North American banana pricing was up eight percent from last year, reflecting increases in base contract prices and higher year-on-year surcharges linked to a third-party fuel price index, said the firm.
In Europe prices were also up eight percent (or 22 percent on a US dollar basis).
In Asia Pacific and the Middle East pricing rose 4 percent year-on-year on a U.S. dollar basis, while in the company's trading markets (mainly European and Mediterranean countries that do not belong to the EU) prices were up two percent.
Although banana volumes sold in the US were marginally up from last year, the price increases did not come without obstacles in Europe, where the firm reported a seven percent decline in volumes. This, it said, was a result of its strategy to maintain its price premium and not pursue volume at unfavorable margins.

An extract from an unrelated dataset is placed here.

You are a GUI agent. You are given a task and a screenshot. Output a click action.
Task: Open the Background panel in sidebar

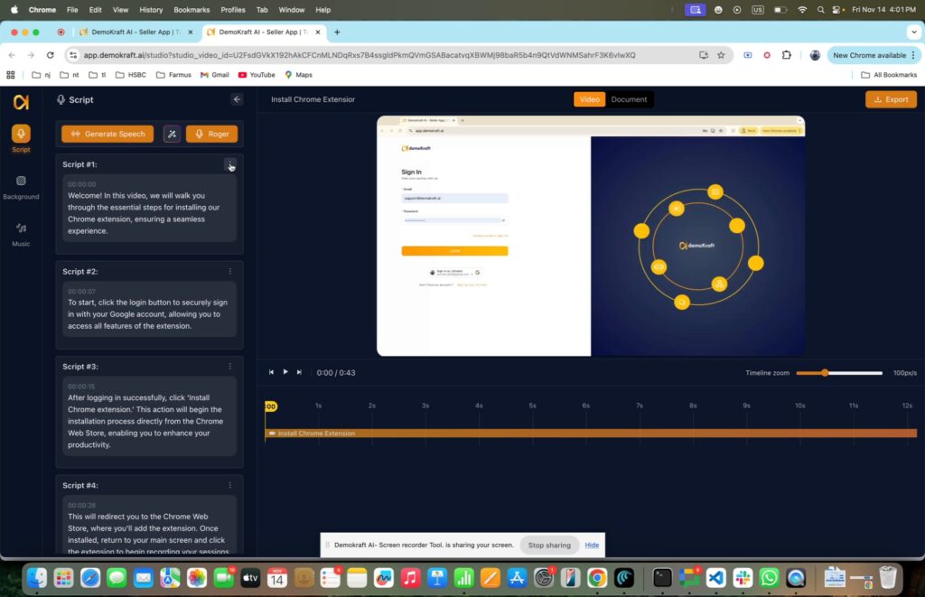pos(21,185)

The cost and market pressures Chiquita has faced in recent years have made their way repeatedly to the company's balance sheet, with last month's third quarter results coming as no exception.
Chiquita reported a net loss of $28m in the third quarter, which compares to a $96m loss in the year-ago period.
Some of the recent hits to the firm's business have come from a new EU banana import regime, an E coli contamination in the US, a terrorist funding scandal, and overall increased industry costs.
In response to these pressures, Chiquita recently announced a wide sweeping restructuring plan.
Aguirre reiterated yesterday that the plan was designed "to improve profitability by consolidating our operations and simplifying our overhead structure".
The strategy, which is expected to lead to annual cost reductions of $60m to $80m, includes consolidating operations and slashing 160 management jobs in order to improve efficiency and innovation.
The firm said that its "strategic growth plan" has been significantly slowed down by the challenges it has faced recently. "Reaching our goals will take us longer than we originally estimated," said Aguirre last month.